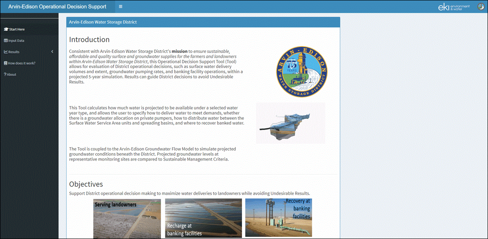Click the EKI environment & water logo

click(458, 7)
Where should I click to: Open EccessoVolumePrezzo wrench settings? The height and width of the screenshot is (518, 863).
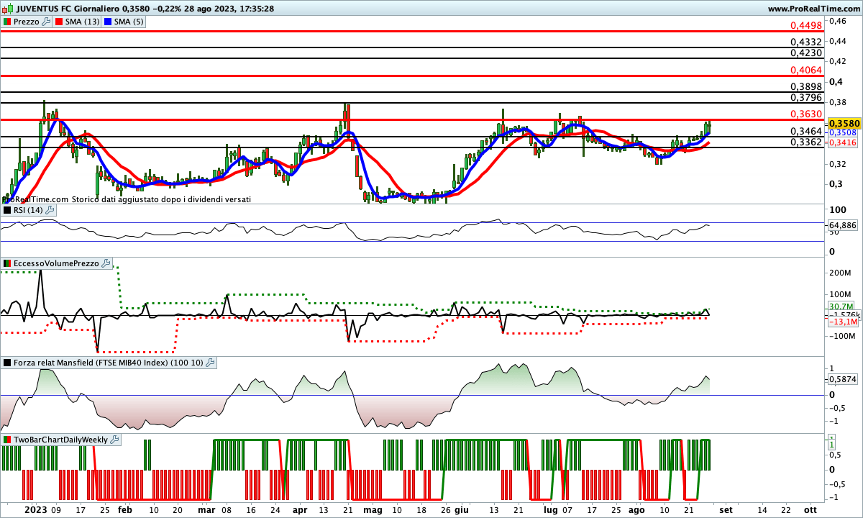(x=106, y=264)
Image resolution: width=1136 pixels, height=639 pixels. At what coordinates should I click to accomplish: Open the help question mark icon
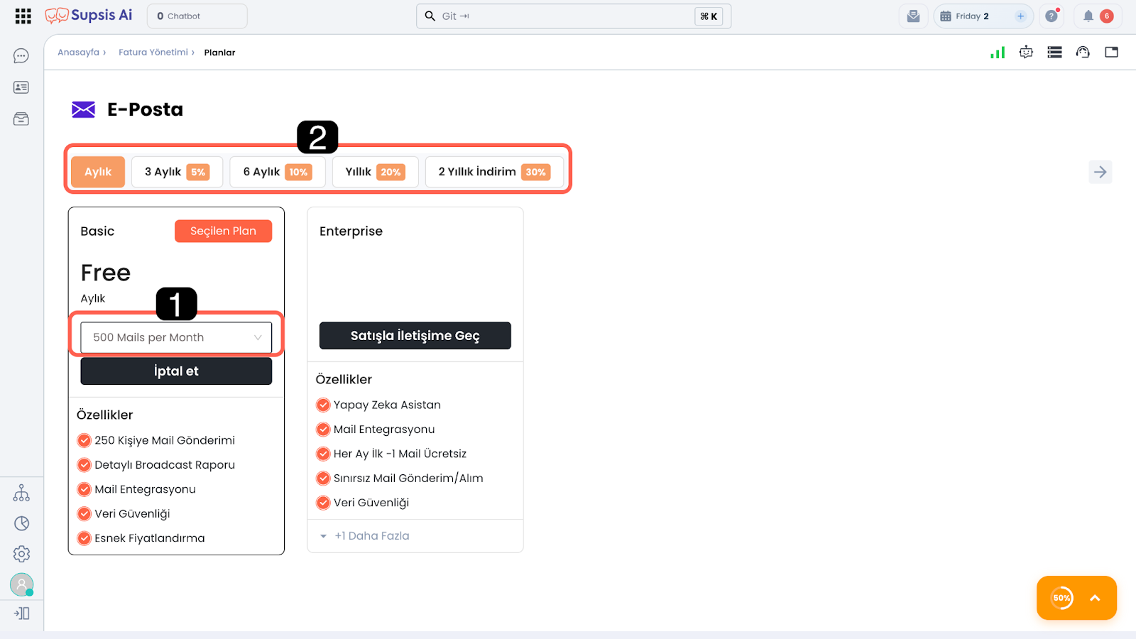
---
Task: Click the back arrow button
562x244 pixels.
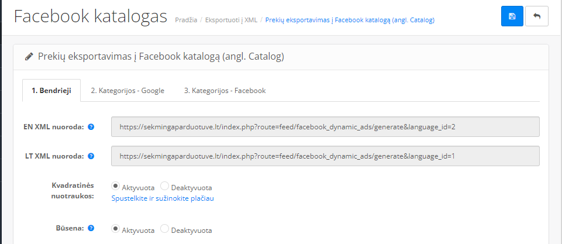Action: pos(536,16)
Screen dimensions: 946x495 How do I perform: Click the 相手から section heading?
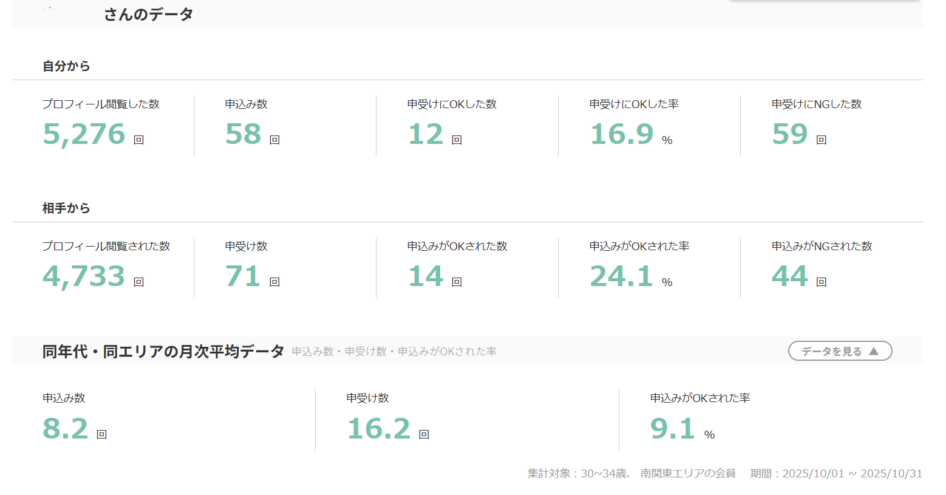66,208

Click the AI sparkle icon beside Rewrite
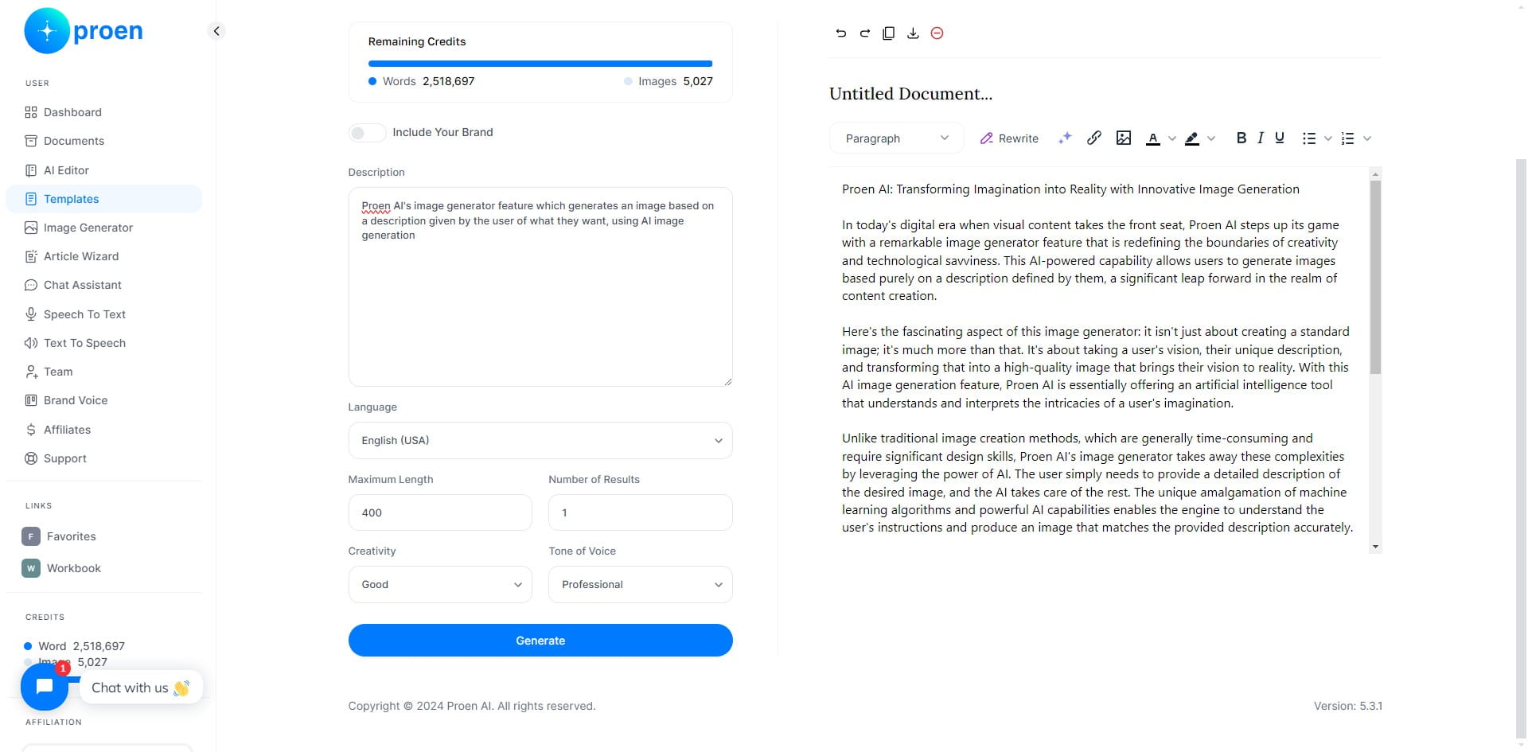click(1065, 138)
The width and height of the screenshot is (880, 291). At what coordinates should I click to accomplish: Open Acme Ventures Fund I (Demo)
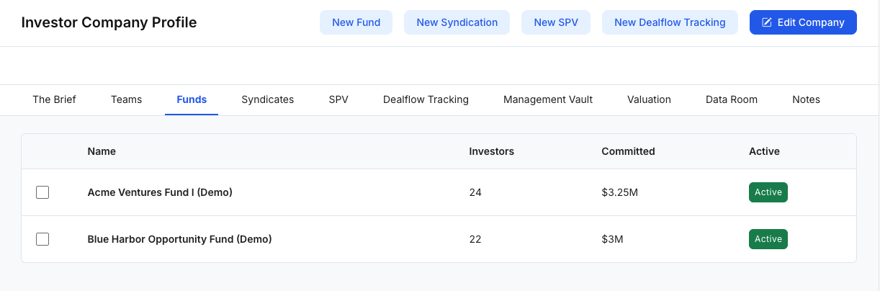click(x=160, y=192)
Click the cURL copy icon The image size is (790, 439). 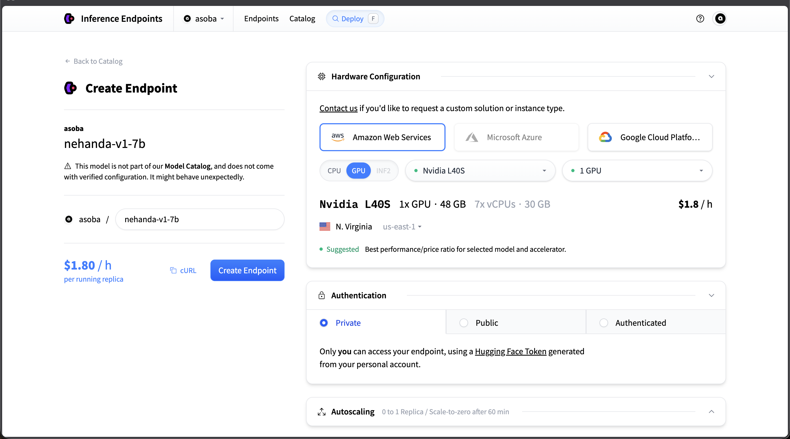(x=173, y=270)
...
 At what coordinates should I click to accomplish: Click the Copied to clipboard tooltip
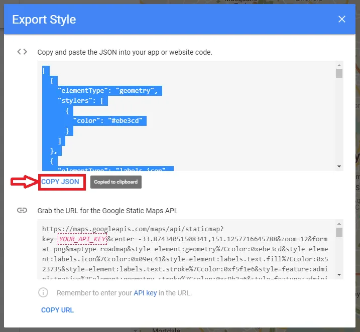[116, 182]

--- WHAT IS ASKED ---
Report every line in the listing above that contains the word "pixels".

--- WRITTEN SOLUTION ---
Image resolution: width=1136 pixels, height=639 pixels. At what coordinates should I click to accomplish: Open the help question mark icon
562x244 pixels.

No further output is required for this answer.